Of all summer team sports, the one that most captures my imagination is beach volleyball. (I once played it, while young, albeit far below an Olympic level.) It’s a unique team sport because it uses teams of two. In contrast to doubles tennis, for example, its teams of two are the essence of the sport: there’s no such thing as individual volleyball.

This year, our best Yankee showing is in women’s beach volleyball. Our team is a wonder to behold. Its leader is Kerri Walsh Jennings, preternaturally tall and willowy. She’s had three kids and four shoulder surgeries. But at 38, she’s still playing strong, going for her third Olympic gold medal. Who says you can’t have it all?

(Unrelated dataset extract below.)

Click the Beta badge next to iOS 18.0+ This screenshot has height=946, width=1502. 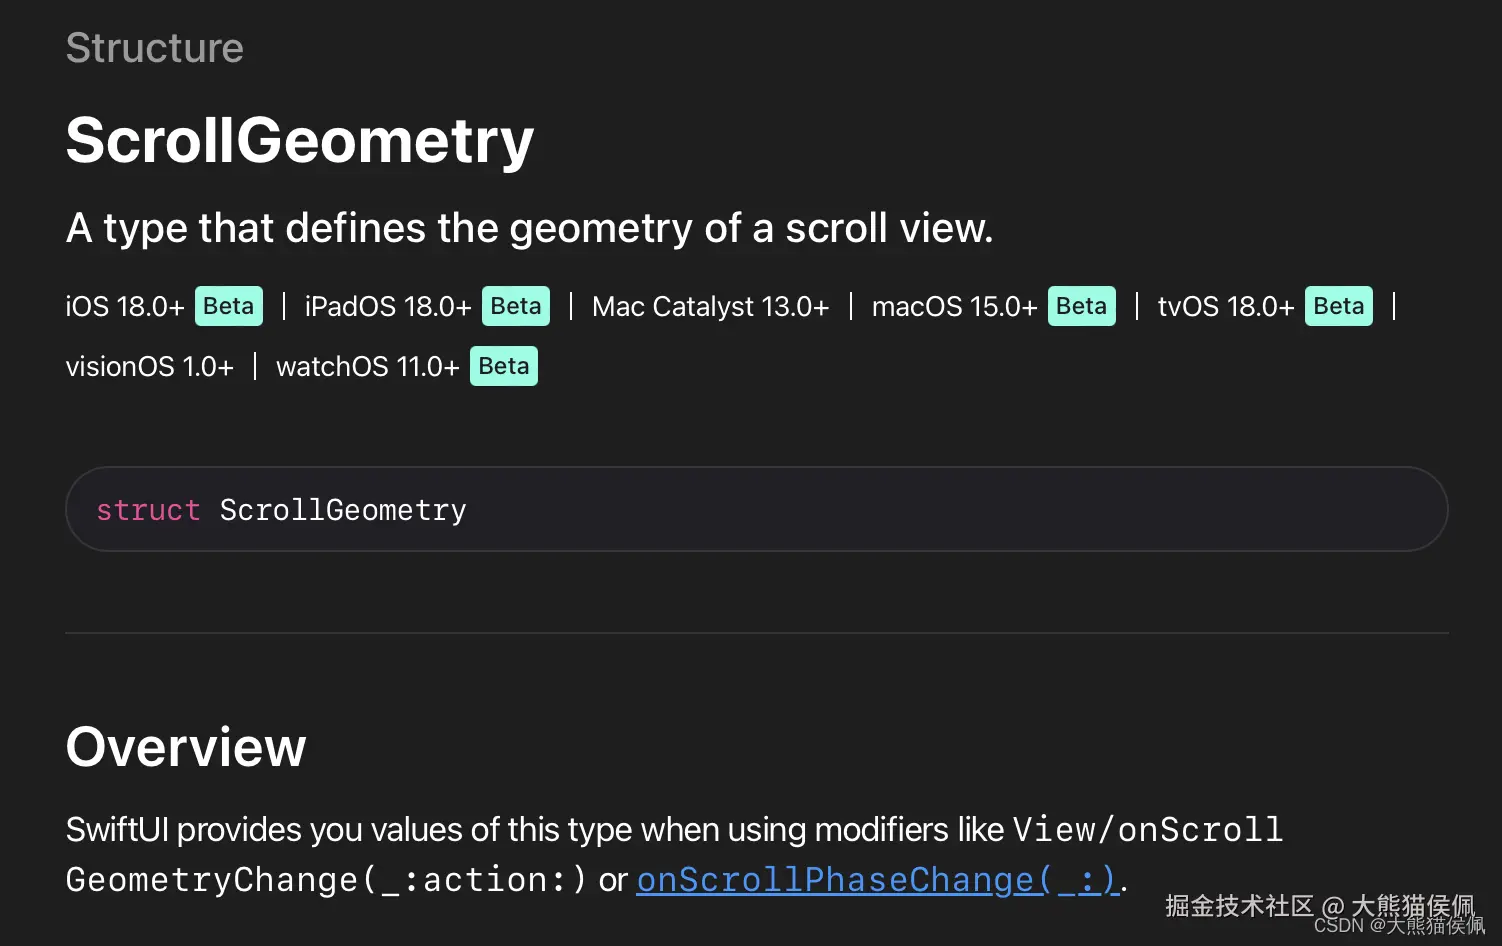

Her partner, Alice Ross, is a bit of an ingenue, but nearly equally skilled. She’s replaced Walsh Jennings’ long-time partner and has a mean serve and robot-like skill in digging spikes.

But the thing to watch as the pair plays is not their considerable individual skill. It’s their cooperation. They move like a single organism to fill voids on the court. One goes right, the other left, or one up, the other back. They seem to know where the ball is coming. And despite their height and long, powerful arms, both rarely just try to blast through a block. They both aim accurately for where their rivals ain’t, with precision that’s a joy to watch.

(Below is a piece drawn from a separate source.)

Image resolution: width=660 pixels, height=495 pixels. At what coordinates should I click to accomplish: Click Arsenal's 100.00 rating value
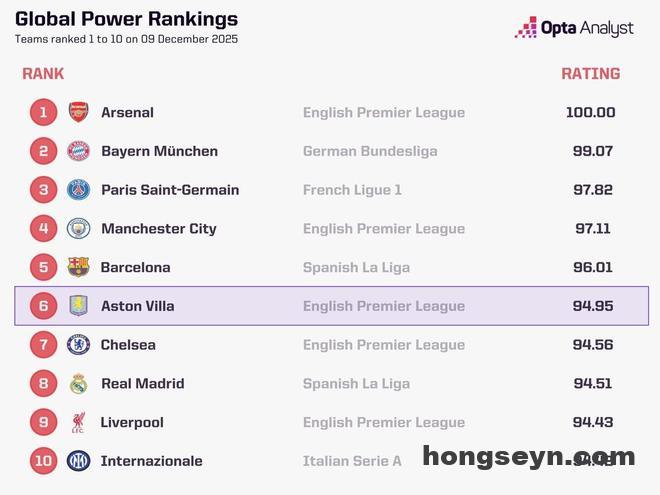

Theirs is not just excellence, but joy, in sport, and in cooperating.

There’s also much joy outside Team USA. There’s Usain Bolt, the world’s fastest man, with his “lightning bolt” gesture, his winning smile, and his jovial antics. More generally, the near-dominance of the sprints by the tiny nation of Jamaica caused a lot of joy both in that nation and among its expatriates and immigrants here at home.

Then, last night, there were the two Brazilian free-X gymnasts, who never expected to be on the podium and cried like babies when misfortune higher up in the rankings put them there. “Time and chance happeneth to them all.”

And our course there was Michael Phelps, due to retire at 31, with 23 gold medals. Over four Olympics, he worked himself up to team captain and flag-bearer for us Yanks. He leaves the field not only as the most decorated Olympian ever, but as a joyful example to youth everywhere.

The trick is not just to recognize individuals when they stand out, as in a sport. That can be politically useful and is oft exploited. The trick is to recognize, encourage and motivate individuals to do their best every day, no matter who they are or where they come from, and without regard to political or commercial advantage. For all our faults and troubles, we Yanks still do that well.

Maybe that’s why we now dominate the medal tallies. But it’s not the tallies that count. It’s the joy of life, liberty and the pursuit of sport that count. The medal tallies will follow, from our common human condition and the motivation of our youth.